La corte d'Appello di Brescia, dopo 15 ore di camera di consiglio, ha ribadito il verdetto di primo grado. Lui impassibile, poi piange salutando la madre

Fine pena mai. È questo destino che i giudici della Corte d’Assise e d’Appello di Brescia hanno tracciato per Massimo Bossetti, confermando la condanna all’ergastolo emessa in primo grado per il muratore di Mapello per la morte di Yara Gambirasio. I giudici hanno dato ragione al Pg Mario Martani, che aveva chiesto la conferma della sentenza emessa un anno fa dal Tribunale di Bergamo. Bossetti, alla lettura del verdetto, è rimasto impassibile. Si è commosso solo abbracciando la mamma, Ester Arzufi, prima di lasciare il Tribunale scortato dalla polizia penitenziaria. 

La decisione è arrivata dopo oltre 15 ore di camera di consiglio. Ore di attesa, preoccupazione e nervosismo che la moglie, Marita Comi, la mamma Ester Arzuffi e la sorella Laura Letizia hanno passato in Tribunale, con i loro legali e i consulenti della difesa. Ad aspettare, insieme a loro, c’era anche una piccola folla di curiosi, quasi tutti innocentisti, che non si sono persi nemmeno un’udienza sia davanti al Tribunale di Bergamo che davanti ai giudici bresciani. E più la giornata andava avanti, più le speranze per Bossetti crescevano. 
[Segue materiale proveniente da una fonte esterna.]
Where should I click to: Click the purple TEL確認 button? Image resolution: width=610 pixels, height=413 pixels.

I riflettori sulla storia di Yara, che ha commosso e straziato l’Italia, non si sono mai spenti. La 13enne è scomparsa il 26 novembre 2010 da Brembate di Sopra, nel Bergamasco, mentre tornava a casa dalla palestra. L’ultimo segnale del suo telefonino è delle 18.45, poi solo silenzio. Il suo corpo è stato trovato te mesi dopo in un campo di Chignolo d’Isola, a una decina di chilometri da casa, straziato da tagli e contusioni. Un corpo con cui l’assassino, sicuramente “sadico”, ha voluto giocare prima di abbandonarlo agonizzante nel freddo pungente di una notte d’inverno.
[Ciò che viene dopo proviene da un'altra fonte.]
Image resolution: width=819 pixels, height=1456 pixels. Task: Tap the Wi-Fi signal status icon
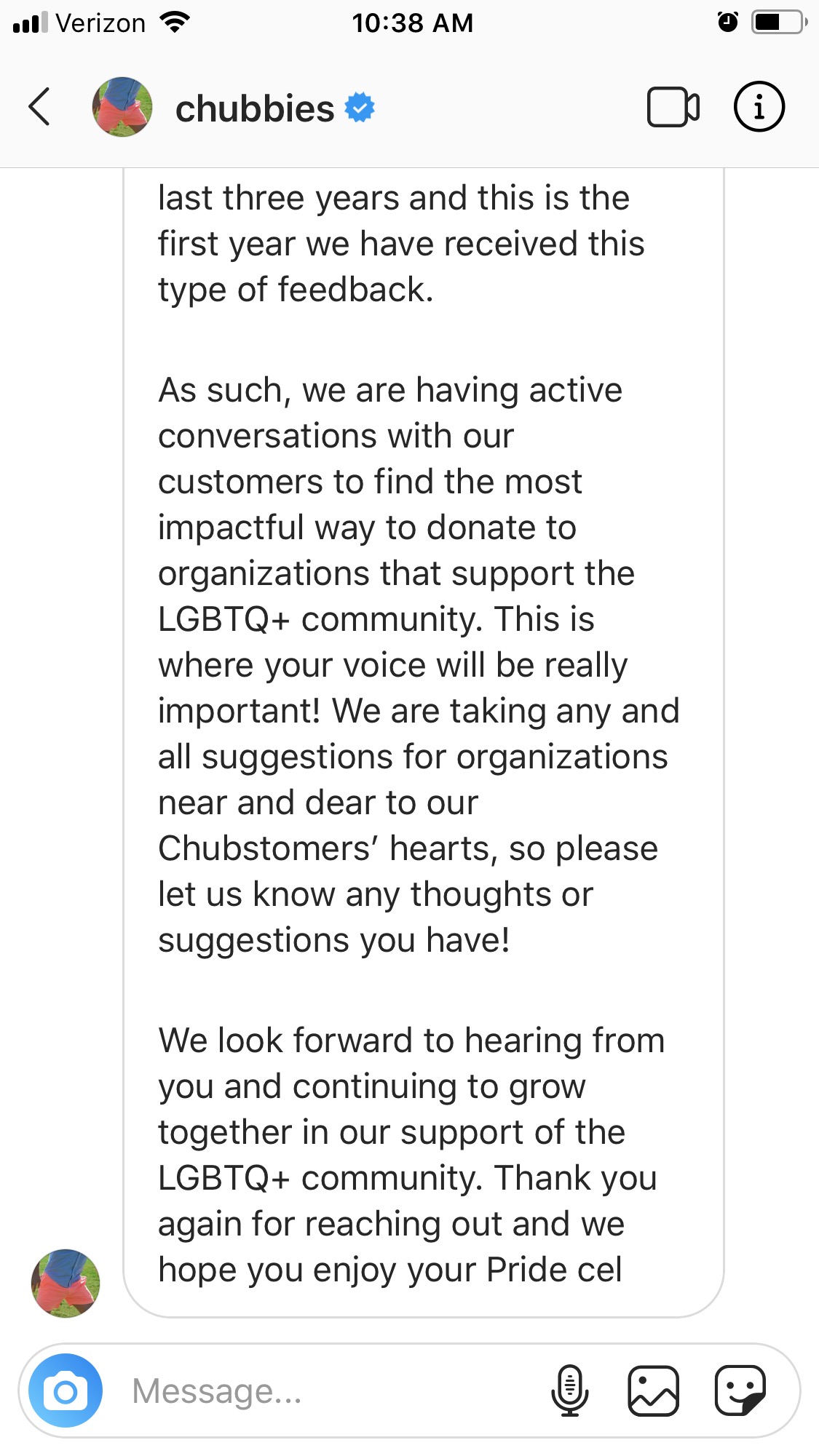174,23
All’inizio dell’udienza Bossetti ha voluto rivolgere un “sincero pensiero” alla ragazzina e urlare ancora una volta la sua innocenza. Yara "poteva essere mia figlia, la figlia di tutti noi. Neppure un animale avrebbe usato così tanta crudeltà", ha detto con la voce rotta dall’emozione. Jeans scuri e camicia blu, Bossetti  si è accalorato e commosso. Ha letto gli appunti buttati giù nella solitudine del carcere. Ha spiegato, motivato, ribadito che lui “non è un mostro” e che con la morte di quella  “ragazzina che aveva il diritto di vivere” non c’entra nulla.
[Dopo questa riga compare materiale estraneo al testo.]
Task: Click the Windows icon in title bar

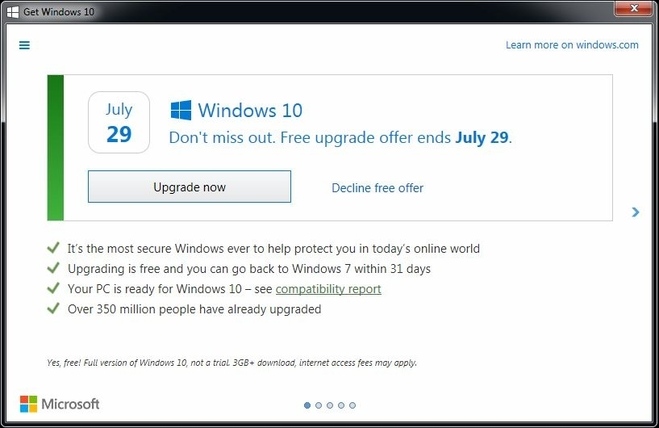Action: pos(13,12)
"Io non confesserò mai un delitto che non ho fatto", ha assicurato ancora una volta. Il Dna sul corpo di Yara “non è il mio –  ha aggiunto – non sono io l'assassino, sono vittima del più grande errore giudiziario del secolo".  È sempre stata questa la linea Maginot del carpentiere, dalla quale nemmeno oggi si è voluto distaccare . E proprio sul Dna lo scontro tra accusa e difesa è stato durissimo.  Il Pg Martani, invece, non ha mai creduto alle sue parole da “irriducibile innocente”. Per l’accusa l’ipotesi più probabile è che Yara, menre tornava  a casa dalla palestra, abbia accettato un passaggio da Bossetti, che conosceva di vista. Una volta salita sul furgone del muratore, per la 13enne è stata la fine. “Come sono andate le cose – ha detto Martani nella sua requisitoria – ce lo può dire solo Bossetti”. Ma il carpentiere resta in silenzio e si prepara a fare ricorso in Cassazione.